If you have those packages installed, you can map Kreise (Districts) or Länder (States) with a single command:

# Download GDP for Kreise
df <- get_inkar_data("011", level = "KRE", year = 2021)

# Plot the data on a map
plot_inkar(df)

Note: plot_inkar() automatically downloads high-quality polygon boundaries from the GADM database on the first run and joins them to your INKAR data using the Kennziffer IDs.
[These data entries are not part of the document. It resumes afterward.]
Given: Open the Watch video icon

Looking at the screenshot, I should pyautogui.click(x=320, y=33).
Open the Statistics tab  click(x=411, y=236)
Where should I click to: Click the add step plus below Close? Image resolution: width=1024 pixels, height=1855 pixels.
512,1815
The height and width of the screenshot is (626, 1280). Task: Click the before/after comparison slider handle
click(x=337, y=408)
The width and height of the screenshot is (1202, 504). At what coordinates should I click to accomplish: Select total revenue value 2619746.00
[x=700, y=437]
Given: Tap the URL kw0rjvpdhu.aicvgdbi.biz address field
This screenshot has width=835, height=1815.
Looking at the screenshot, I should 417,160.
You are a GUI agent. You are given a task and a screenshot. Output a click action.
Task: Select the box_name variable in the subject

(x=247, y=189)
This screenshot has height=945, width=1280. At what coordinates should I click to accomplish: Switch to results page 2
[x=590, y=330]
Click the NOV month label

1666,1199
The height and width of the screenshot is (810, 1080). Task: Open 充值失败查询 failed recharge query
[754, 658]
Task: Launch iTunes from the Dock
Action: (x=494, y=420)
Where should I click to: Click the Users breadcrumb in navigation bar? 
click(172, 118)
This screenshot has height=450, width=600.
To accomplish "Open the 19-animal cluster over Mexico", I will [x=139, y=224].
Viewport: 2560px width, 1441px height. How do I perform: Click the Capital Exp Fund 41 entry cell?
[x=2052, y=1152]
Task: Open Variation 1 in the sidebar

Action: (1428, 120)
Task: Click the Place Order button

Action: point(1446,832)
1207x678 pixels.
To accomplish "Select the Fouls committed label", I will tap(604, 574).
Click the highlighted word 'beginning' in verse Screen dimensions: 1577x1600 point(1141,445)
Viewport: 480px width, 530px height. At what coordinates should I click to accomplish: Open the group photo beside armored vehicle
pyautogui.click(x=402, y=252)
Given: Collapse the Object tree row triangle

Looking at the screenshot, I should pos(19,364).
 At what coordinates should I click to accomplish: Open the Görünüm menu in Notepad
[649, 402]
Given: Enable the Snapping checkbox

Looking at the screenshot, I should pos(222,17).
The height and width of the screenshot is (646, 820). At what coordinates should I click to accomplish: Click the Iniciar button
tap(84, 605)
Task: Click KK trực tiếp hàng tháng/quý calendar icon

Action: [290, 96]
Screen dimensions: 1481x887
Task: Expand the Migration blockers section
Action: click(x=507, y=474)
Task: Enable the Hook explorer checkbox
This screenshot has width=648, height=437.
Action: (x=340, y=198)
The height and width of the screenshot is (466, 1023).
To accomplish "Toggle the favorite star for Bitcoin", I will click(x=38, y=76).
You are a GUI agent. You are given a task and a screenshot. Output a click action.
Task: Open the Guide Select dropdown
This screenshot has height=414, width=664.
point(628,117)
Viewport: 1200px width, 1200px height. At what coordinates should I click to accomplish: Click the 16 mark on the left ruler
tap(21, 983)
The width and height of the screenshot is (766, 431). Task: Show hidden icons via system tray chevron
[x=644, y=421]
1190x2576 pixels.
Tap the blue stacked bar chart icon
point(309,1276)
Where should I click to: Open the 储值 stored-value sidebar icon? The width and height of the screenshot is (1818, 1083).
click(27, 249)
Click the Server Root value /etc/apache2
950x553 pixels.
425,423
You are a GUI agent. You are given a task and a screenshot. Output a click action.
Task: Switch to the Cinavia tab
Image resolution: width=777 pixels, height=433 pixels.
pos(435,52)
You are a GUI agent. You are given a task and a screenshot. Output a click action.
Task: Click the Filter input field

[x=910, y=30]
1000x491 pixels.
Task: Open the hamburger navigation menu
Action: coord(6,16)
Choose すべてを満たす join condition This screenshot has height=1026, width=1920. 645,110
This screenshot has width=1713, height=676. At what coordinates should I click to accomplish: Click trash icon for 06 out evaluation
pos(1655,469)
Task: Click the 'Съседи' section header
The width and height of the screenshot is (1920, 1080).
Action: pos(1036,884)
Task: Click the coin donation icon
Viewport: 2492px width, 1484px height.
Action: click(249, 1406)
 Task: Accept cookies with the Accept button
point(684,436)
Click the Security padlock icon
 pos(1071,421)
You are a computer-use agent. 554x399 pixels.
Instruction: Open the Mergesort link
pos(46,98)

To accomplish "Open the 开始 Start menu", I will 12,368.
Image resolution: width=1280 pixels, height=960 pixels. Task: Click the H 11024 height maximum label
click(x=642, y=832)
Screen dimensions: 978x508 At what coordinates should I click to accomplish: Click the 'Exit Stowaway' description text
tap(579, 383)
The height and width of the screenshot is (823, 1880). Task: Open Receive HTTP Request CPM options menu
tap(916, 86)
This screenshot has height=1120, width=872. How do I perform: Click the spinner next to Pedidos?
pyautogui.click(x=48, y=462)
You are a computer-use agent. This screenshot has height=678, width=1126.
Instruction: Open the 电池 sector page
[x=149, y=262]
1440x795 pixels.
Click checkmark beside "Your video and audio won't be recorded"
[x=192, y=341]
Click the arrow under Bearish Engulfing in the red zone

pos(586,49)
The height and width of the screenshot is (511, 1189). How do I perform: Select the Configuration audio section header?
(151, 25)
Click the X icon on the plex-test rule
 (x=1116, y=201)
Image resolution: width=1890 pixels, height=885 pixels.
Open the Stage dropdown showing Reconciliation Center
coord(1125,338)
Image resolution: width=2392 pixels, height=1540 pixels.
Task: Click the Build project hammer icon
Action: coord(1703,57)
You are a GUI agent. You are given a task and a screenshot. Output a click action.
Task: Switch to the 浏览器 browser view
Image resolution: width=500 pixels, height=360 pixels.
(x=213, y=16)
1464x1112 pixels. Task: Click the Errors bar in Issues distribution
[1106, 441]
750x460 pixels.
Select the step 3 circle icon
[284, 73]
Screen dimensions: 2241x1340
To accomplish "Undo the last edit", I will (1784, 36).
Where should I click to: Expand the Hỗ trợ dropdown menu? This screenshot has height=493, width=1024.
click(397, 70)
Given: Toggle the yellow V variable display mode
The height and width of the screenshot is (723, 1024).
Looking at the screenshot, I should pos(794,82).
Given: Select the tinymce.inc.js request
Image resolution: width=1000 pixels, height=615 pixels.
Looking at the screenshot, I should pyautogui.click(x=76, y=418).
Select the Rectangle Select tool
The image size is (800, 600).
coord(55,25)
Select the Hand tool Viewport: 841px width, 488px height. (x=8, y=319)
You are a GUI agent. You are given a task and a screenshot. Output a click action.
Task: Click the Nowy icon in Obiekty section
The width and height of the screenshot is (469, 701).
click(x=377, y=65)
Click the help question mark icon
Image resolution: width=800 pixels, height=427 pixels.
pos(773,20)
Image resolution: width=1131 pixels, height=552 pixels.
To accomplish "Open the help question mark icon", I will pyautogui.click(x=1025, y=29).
5. Advanced Features & Architecture

inkaR uses advanced engineering to ensure the package is exceptionally fast and resilient:

  1. Persistent Disk Caching (tools::R_user_dir) The INKAR API can take 15+ seconds to resolve the spatial dimensions (SelectLevel) for a complex indicator (e.g. GDP). inkaR queries the API once and caches the configuration to your hard drive permanently. Future R sessions will read this disk-cache in < 0.1 seconds. Caches expire every 24 hours automatically. You can manually reset it using clear_inkar_cache().
  2. Parallel Probing (httr2::req_perform_parallel) When inkaR queries spatial levels from the server, it dispatches 6 asynchronous requests simultaneously. This concurrent approach slashes wait times from 15 seconds down to under 2 seconds.
  3. Offline Resiliency (httptest2) The entire test suite (testthat) is fully mocked using httptest2. Tests will pass reliably in offline environments (like strict CI/CD servers or airplanes) without depending on the fragile INKAR backend.

Reference: Spatial Levels

Common spatial levels include: - KRE: Districts (Kreise / Kreisfreie Städte) - GEM: Municipalities (Gemeinden) - ROR: Spatial Planning Regions (Raumordnungsregionen) - BLD: Federal States (Bundesländer) - BND: Federal Territory (Bund)

Use get_geographies() to see all available levels.